Since its formation in Shanghai, the SCO — which groups China, Russia, Kazakhstan, Kyrgyzstan, Tajikistan and Uzbekistan — has become increasingly effective in tackling regional issues. And now the time is right for the bloc to increase its membership and expand its influence and political sway.

Over the years, the bloc has set an example of forging multilateral cooperation in security and economic fields among countries with different cultural, political and development backgrounds.

By increasing its membership, its security and economic cooperation — which are badly needed in the region — will benefit more countries and more people.

The accession of Pakistan and India to the SCO would help improve the ties between the two South Asian countries, and thus contribute to peace and development in the subcontinent.

On the security level, it is believed the SCO will recalibrate its strategies in security cooperation to tackle new challenges in the region, which will enable it to play an even greater role in safeguarding regional peace and stability.

In fact, it was the common security concerns of the SCO member states that drew them together in the beginning.

The SCO has accumulated ample experience in security cooperation. For example, through joint anti-terrorism exercises it has effectively curbed the spread of the “three evil forces” of terrorism, separatism and extremism in the region.

The rise of terrorist groups in the Middle East — the Islamic State (IS) in particular — and the rampancy of the Taliban in Afghanistan and Pakistan pose real threats to Central Asia.

Official statistics from five Central Asian countries show that more than 2,000 of their residents have joined terrorist groups to carry out jihad, or holy war, in the Middle East.

With the world intensifying anti-terrorism campaigns, the possibility of IS terrorists spreading to Central Asia has become real.
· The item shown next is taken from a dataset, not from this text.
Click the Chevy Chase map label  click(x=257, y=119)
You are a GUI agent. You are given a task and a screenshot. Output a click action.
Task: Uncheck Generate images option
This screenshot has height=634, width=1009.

Some terrorists returning from the Middle East have already been caught in Central Asian countries while trying to instigate terrorist attacks.
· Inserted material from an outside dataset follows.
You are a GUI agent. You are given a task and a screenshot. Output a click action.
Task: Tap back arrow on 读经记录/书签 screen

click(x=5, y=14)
Adding to the region’s security concerns, the Taliban and some other terrorist groups are gaining ground in northern Afghanistan. Their growing presence in some of the country’s border areas is increasing security pressures on neighboring Tajikistan and Turkmenistan.

Therefore, the SCO must provide answers on how to deepen cooperation among member states in light of new security challenges in the region. The bloc needs to be more responsive to threats and potential risks, especially those posed by the Taliban in Afghanistan and the IS group in Central Asia.

As far as China is concerned, it has remained a staunch supporter of deepening all-round cooperation under the SCO framework. President Xi Jinping can expand the realm of the SCO’s cooperation and present new objectives for the growth of the bloc.

Beijing has proposed the Belt and Road Initiative which aims to link China with Europe by reviving ancient trading routes through Central Asia. The ambitious initiative has won the support of many countries along the ancient Silk Road because it will create opportunities for development for the entire region.

It would be in the development interest of all if SCO member states could better integrate their national strategies with China’s initiative.

After all, poverty and underdevelopment contribute largely to the hotbed that breeds terrorism and extremism. Common development, the ultimate goal of the SCO, will help rid these scourges from their very roots.

The author is China Daily Asia Pacific’s deputy editor-in-chief.